* start PROVIDED PASSAGE *

STATE OF WISCONSIN
LABOR AND INDUSTRY REVIEW COMMISSION
P O BOX 8126, MADISON, WI 53708-8126 (608/266-9850)

BARBARA A BLAWAT, Employee

PERSONNEL SPECIALIST LTD, Employer

UNEMPLOYMENT INSURANCE DECISION
Hearing No. 01610153RC


An administrative law judge (ALJ) for the Division of Unemployment Insurance of the Department of Workforce Development issued a decision in this matter. A timely petition for review was filed.

The commission has considered the petition and the positions of the parties, and it has reviewed the evidence submitted to the ALJ. Based on its review, the commission agrees with the decision of the ALJ, and it adopts the findings and conclusion in that decision as its own.

DECISION

The decision of the administrative law judge is affirmed. Accordingly, the employee is ineligible for benefits beginning in week 29 of 2000, and until four weeks have elapsed since the end of the week of quitting and the employee has earned wages in covered employment performed after the week of quitting equaling at least four times the employee's weekly benefit rate which would have been paid had the quitting not occurred. The employee is required to repay the sum of $4,452 to the Unemployment Reserve Fund.

* end PROVIDED PASSAGE *
* start COLLECTED DATA *

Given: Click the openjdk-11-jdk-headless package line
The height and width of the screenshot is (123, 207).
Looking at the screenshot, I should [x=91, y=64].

* end COLLECTED DATA *

OBJECTIVE A:
According to the unemployment insurance decision, how much must the employee repay to the Unemployment Reserve Fund?
OBJECTIVE B:
Write the next part of the unemployment insurance decision, picking up after its final sentence.
The data above have no role in this.

ANSWER A:
$4,452

ANSWER B:
Dated and mailed April 4, 2002
blawaba . usd : 105 : 8  BR 335.04  PC 734 

/s/ David B. Falstad, Chairman

/s/ James A. Rutkowski, Commissioner

/s/ Laurie R. McCallum, Commissioner

MEMORANDUM OPINION

The employee first asserts in her petition that she did not quit her employment with the employer only due to the car accident she was in, that she also was pursuing work opportunities in Racine County. The precipitating factor for the separation from employment, though, must be held to have been the car accident, since the employee would not have ceased working for the employer when she did, had the car accident not occurred.

The employee next challenges the administrative law judge's finding that the employee falsely answered the question about quitting a job. The commission must agree with the administrative law judge, though, that that is what the employee did. With regard to week 29 of 2000 (the week ending July 15), for example, the employee testified that she did not know why she had responded "no" to the question whether she had quit a job. The commission does not impute fraudulent intent to the employee. It remains the case, though, that waiver of recovery of a benefit overpayment is allowed only when it is only departmental error which causes the overpayment. That is, even if an overpayment is due in part to departmental error, where the overpayment also was due to the provision by an employee of incorrect information, even if only by mistake, then there can be no waiver of recovery of the overpayment.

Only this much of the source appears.